Pertanto, il ricorso deve essere respinto e le spese seguono la soccombenza liquidate come da dispositivo.
Ai sensi dell’art. 13, comma 1 -quater, del d.P.R. n. 115 del 2002, nel testo introdotto dall’art. 1, comma 17, della legge n. 228 del 2012, occorre altresì dare atto della sussistenza dei presupposti processuali per il versamento, da parte della ricorrente , dell’ulteriore importo a titolo di contributo unificato, pari a quello, ove dovuto, per il ricorso, principale e incidentale, a norma del comma 1- bis dello stesso art. 13 (cfr. Cass.

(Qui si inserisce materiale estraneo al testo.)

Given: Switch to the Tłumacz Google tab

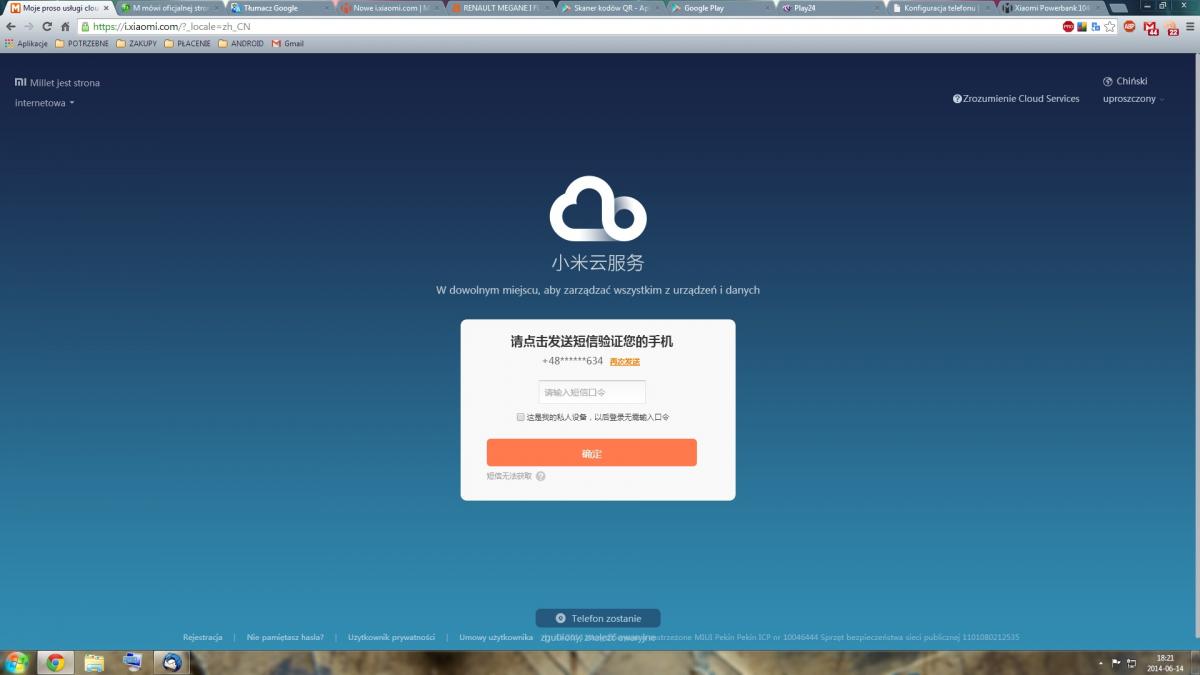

SS.UU. n. 4315 del 2020).
P.Q.M.
La Corte rigetta il ricorso e condanna la società al pagamento delle spese liquidate in euro 4.500,00, oltre euro 200 per esborsi, accessori secondo legge e rimborso spese generali nella misura del 15%.
Ai sensi dell’art. 13, co. 1 quater, d.P.R. n. 115 del 2002 dà atto della sussistenza dei presupposti processuali per il versamento, da parte della ricorrente, dell’ulteriore importo a titolo di contributo unificato pari a quello per il ricorso a norma del comma 1 bis dello stesso art. 13, se dovuto.
Così deciso in Roma nell’adunanza camerale del 10 settembre 2025.